2009年7月8日水曜日

与那国島よりも下地島に統合部隊を配備すべし


与那国に陸自配備検討 防衛省 中国など反発の恐れ

防衛省は一日、陸上自衛隊の部隊を南西諸島の国境にある与那国島に配備する
ことを検討する方針を固めた。同省首脳が明らかにした。日本防衛の重点を旧
ソ連を仮想敵国とした北方から南西諸島に移す配置見直しの一環。年末に決定
する新「防衛計画の大綱」に反映させたい考えだが、周辺には中国が領有権を
主張する尖閣諸島があり、中国の反発も予想される。
沖縄県には現在、那覇に陸上自衛隊第一混成団が置かれている。混成団は島し
ょ防衛を打ち出した現大綱に基づき、本年度末に旅団に格上げされ、約千八百
人から二千百人へ増強される。しかし、与那国など先島地方は沖縄本島から約
五百キロ離れており、部隊配備を検討することとした。
外間守吉・与那国町長は先月三十日、浜田靖一防衛相を訪ね、陸自誘致の要望
書を手渡した。浜田氏は「国境の島である与那国島は国防上も重要」と積極的
に検討する考えを表明。近く与那国町を視察する意向も伝えた。
与那国島への部隊配備は以前も検討されたことがあるが、インフラ面の不備な
どから見送られた経緯がある。また、与那国町は台湾との直接航行で振興を目
指す「国境交流構想」を推進中で、地元には部隊配備で周辺国を刺激し、構想
が停滞すると心配する声もある。

(東京新聞 2009/7/02)


上の地図を参照して頂きたいのですが、与那国島は正に国境の島と
言えます。与那国島から台湾は僅か100km、その一方、沖縄本島は、
500kmの彼方にあります。与那国島に一番近い大都市は、那覇では
なく台北なのです。この様な国境の島に、今まで、自衛隊が配置さ
れてこなかった事が問題です。北海道は勿論ですが、対馬にも、硫
黄島にすら自衛隊は配備されています。与那国島の大きさは、硫黄
島よりも大きいのですから、自衛隊を配備できない理由はありません。

勿論、それ程大きな島ではないですから、対馬警備隊よりも小さな
規模になると思われます。現在の構想では、陸自の部隊を配備する
だけであるようですが、それであれば、精々、中隊規模になるので
はないかと思われます。与那国島の位置関係からすれば、それを行
う意味はあると思いますが、それだけで先島諸島の防衛が完結する
訳ではありません。
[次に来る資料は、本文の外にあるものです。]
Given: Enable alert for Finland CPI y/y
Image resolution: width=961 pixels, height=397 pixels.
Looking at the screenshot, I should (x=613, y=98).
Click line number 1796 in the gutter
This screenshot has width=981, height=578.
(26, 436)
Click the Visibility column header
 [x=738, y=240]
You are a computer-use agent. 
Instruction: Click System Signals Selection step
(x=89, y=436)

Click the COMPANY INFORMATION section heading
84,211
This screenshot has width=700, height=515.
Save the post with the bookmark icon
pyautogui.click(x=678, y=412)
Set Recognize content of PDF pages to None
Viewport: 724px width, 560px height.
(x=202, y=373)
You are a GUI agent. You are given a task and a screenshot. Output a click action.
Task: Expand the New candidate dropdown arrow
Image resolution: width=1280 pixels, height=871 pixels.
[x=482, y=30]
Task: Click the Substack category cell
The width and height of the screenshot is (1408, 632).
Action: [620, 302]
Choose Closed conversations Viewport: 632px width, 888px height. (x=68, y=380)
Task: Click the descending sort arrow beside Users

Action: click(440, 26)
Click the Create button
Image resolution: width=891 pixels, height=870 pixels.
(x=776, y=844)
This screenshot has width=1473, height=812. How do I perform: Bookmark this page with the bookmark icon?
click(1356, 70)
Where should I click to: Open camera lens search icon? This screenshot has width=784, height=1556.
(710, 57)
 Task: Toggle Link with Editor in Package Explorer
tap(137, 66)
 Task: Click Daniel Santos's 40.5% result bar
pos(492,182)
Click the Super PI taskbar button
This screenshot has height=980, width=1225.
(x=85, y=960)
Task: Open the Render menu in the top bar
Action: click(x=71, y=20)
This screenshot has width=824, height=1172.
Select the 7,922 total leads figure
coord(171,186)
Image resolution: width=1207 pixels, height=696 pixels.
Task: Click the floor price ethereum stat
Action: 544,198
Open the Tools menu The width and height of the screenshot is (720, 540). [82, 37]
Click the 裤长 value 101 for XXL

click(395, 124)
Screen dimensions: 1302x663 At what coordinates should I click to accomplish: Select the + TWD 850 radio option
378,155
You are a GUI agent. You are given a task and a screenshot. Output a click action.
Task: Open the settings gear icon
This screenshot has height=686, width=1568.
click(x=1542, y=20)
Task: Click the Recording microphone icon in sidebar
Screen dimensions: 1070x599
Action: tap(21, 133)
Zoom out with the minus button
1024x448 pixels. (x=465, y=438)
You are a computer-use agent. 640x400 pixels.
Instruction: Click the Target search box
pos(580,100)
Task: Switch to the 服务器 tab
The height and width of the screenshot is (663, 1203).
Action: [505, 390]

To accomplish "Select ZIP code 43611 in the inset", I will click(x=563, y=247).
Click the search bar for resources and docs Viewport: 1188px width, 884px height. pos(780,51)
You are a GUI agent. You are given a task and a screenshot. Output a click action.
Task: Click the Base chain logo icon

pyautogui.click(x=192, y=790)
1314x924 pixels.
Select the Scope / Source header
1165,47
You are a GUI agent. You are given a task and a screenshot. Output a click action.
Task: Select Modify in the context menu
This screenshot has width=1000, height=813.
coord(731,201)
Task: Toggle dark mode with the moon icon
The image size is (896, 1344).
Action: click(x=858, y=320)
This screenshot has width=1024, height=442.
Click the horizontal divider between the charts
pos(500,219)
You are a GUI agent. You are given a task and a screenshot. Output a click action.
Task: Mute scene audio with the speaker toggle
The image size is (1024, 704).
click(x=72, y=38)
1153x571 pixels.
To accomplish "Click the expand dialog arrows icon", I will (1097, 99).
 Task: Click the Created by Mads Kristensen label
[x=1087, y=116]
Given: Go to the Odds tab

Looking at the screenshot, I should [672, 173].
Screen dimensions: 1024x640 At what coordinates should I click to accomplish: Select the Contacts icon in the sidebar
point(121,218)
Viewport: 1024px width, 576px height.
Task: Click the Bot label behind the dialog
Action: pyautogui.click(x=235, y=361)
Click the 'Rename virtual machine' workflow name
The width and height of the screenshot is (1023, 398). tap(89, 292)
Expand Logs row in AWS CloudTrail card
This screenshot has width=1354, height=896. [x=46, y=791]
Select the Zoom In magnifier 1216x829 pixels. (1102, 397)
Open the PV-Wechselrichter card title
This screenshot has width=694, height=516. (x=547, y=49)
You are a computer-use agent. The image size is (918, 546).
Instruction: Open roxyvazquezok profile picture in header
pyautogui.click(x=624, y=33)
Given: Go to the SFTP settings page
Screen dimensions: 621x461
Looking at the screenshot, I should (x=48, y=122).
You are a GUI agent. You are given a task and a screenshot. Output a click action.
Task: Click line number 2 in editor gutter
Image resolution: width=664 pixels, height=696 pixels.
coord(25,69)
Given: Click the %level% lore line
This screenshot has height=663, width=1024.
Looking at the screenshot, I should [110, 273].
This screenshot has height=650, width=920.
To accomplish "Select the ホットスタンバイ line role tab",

尖閣諸島を含む先島諸島全体の防衛を考えるの
であれば、寧ろ、下地島にある空港の有効活用を考えるべきです。

下地島空港は、実質民間パイロット専用の訓練空港になっています
が、3000X60mの滑走路という第一級の設備を備えています。
しかしながら、近年では、民間パイロットの訓練へのシュミレータ
利用が拡大しており、利用度は傾向的に低下しています。この為、
現地でも自衛隊の誘致の動きがあったのですが、在日米軍が関心を
示した事もあって、反対運動が起こり誘致決議が撤回されてしまい
ました。

ただ、既に大規模な滑走路が存在しているのは、空自や海自の航空
機運用上は大きな利点です。尖閣諸島有事の際に、この施設を自衛
隊が利用可能か否かで、問題の行方が決まる程の違いが出てきます。
現在の海保だけの対応では、侵入を阻止できない場合に備え、高速
ミサイル艇や、輸送艇、ヘリコプターを備え、陸自部隊と共同で、
尖閣諸島警備を実行する統合運用部隊を下地島に是非設置すべきで
はないかと考えます。

その意味で、空自または海自の基地設置を粘り強く働きかけていく
必要がありますが、その有事の際に陸自は、与那国島にいるという
のでは空自海自との連携が上手く行くとも思われません。
与那国にも国境警備隊は必要ですが、主力は、空自、海自と共に、
下地島にあって機動的に、尖閣列島をサポートするというのが、あ
るべき姿ではないかと考える次第です。